Zu den Selbstvermarktungsstrategien der Künstler kamen bald Akteure, die Kunst abseits von Auftragsverhältnissen in Sammlungen platzierten und den Markt ankurbelten. In sorgsam dosierten Arrangements von Kunstwerken und Archivalien zoomt die Schau hier etwa auf Jean-Baptiste Pierre Lebrun (1748–1813), der in seinem Palais repräsentative Schauräume für Kunst anlegte und mit Katalogen, Werkverzeichnissen und Künstlerbiografien verkaufsfördernde Medien (und nebenbei Quellenmaterial für Kunsthistoriker) in die Welt brachte.
Kunst und Showbusiness
Der aus Wien stammende Charles (Karl) Sedelmayer reüssierte im 19. Jahrhundert in Paris und machte den Maler Miháli Munkácsy zum Star: Dessen Spezialität waren spektakuläre Historienbilder (auch das Deckengemälde im Aufgang des KHM stammt von ihm), viele davon wurden auf Tour geschickt und waren gegen Eintritt zu besichtigen.
Dass die Grenzen des Kunstmarkts zum Showbusiness stets ebenso durchlässig waren wie jene zur Tourismusindustrie, zeigt ein Kapitel über die „Grand Tour“, bei der betuchte Reisende in Rom oder Venedig mit Souvenir-Bildern versorgt wurden.
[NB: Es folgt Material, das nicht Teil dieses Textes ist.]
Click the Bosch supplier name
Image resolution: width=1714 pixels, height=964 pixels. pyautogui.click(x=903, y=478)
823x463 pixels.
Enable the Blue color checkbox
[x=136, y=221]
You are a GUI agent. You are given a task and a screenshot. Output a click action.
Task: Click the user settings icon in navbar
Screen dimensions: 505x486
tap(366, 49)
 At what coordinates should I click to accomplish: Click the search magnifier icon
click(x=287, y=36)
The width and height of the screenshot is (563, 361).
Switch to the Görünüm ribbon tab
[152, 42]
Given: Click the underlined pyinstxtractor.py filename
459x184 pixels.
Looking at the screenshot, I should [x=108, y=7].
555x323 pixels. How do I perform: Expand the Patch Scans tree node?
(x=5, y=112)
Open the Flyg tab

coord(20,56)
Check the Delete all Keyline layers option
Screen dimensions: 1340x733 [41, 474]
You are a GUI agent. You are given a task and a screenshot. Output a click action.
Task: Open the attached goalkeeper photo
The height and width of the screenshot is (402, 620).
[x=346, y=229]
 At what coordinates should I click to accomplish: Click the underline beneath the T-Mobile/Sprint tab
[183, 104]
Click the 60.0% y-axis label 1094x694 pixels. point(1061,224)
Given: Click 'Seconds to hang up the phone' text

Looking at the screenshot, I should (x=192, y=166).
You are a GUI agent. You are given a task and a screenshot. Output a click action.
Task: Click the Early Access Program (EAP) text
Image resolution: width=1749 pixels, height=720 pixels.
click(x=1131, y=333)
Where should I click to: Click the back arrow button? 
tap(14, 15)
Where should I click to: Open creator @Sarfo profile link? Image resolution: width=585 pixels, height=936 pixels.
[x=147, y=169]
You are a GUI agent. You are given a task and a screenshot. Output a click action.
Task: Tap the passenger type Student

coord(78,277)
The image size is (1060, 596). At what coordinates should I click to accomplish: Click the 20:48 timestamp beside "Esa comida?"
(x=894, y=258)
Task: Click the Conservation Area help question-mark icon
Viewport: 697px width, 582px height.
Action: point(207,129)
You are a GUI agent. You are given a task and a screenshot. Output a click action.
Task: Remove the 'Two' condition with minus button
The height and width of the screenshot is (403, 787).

Dass sich der Gang durch die Schau selbst nicht wie eine Ochsentour anfühlt, ist angesichts des breit gespannten Bogens bemerkenswert. Doch die Exponate sind von so hoher Qualität, dass auch jene Besucherinnen und Besucher, die nicht allen historischen Details folgen wollen, hohe Schauwerte vorfinden – bis hin zu Gustav Klimts Gemälde „Nuda Veritas“, das quasi zum Drüberstreuen am Ausgang postiert ist. Die Vision kommerzbefreiter Reinheit kauft man dem Werk an dieser Stelle aber nicht mehr ab.